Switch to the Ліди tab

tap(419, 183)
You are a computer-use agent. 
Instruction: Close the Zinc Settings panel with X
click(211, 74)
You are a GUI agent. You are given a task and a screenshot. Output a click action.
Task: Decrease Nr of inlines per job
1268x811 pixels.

-- -- --

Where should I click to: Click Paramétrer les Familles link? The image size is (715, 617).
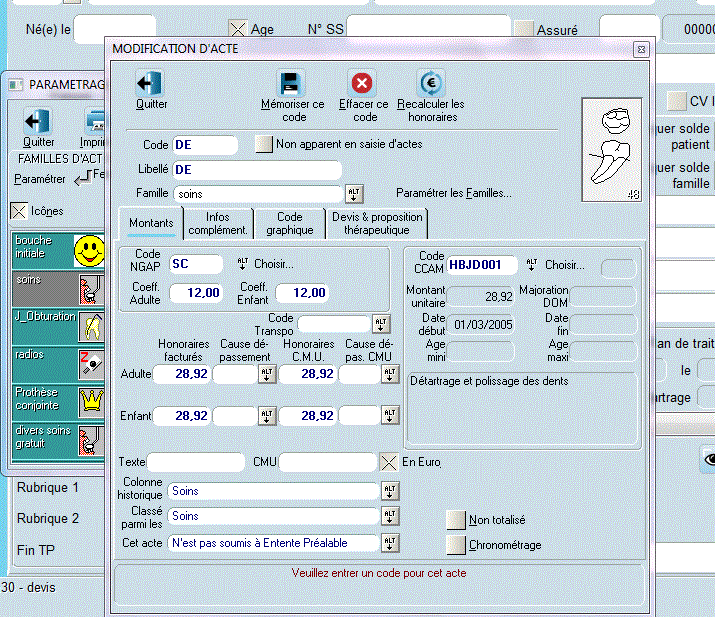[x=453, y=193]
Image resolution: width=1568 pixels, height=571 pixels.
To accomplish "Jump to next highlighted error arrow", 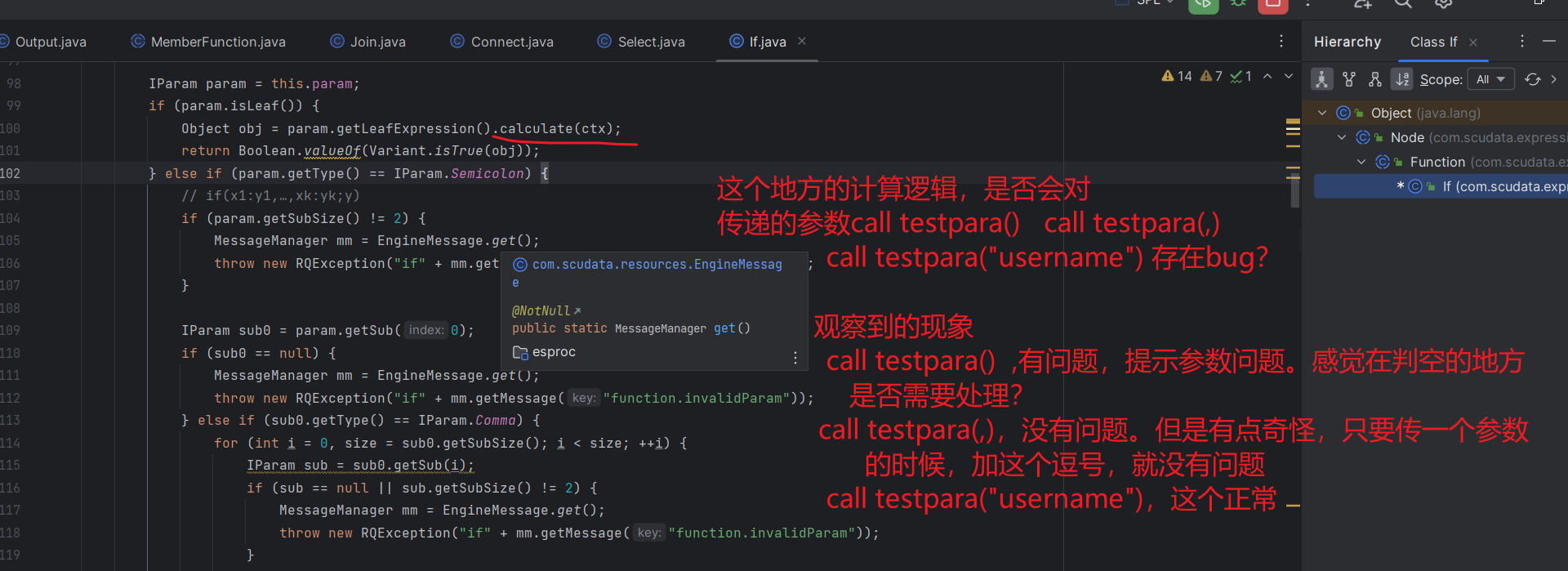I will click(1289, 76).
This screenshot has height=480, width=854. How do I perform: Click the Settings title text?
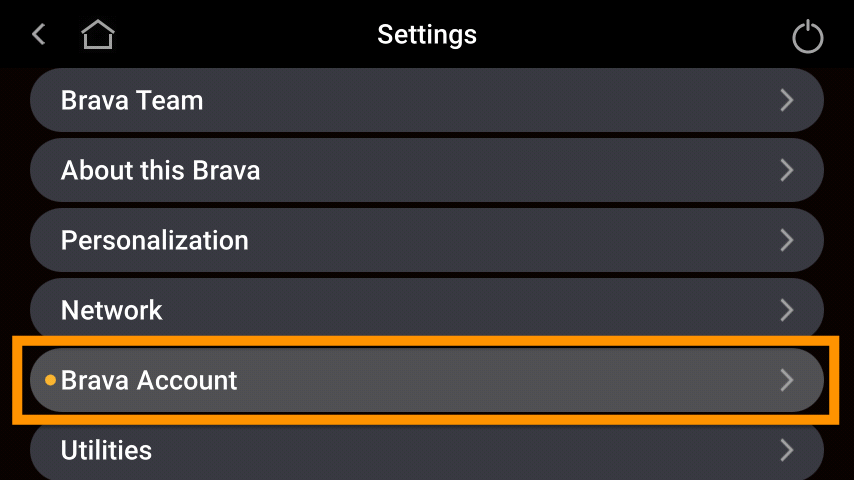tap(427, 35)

-- -- --

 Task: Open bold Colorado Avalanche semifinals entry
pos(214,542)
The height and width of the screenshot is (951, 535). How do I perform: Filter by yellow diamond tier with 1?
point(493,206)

-- -- --

**ASSIGNED TASK:**
Pull every line containing the word "agent" out of the entries above.

**TASK SOLUTION:**
You are a computer-use agent. 
You are a GUI agent. You are given a task and a screenshot. Output a click action.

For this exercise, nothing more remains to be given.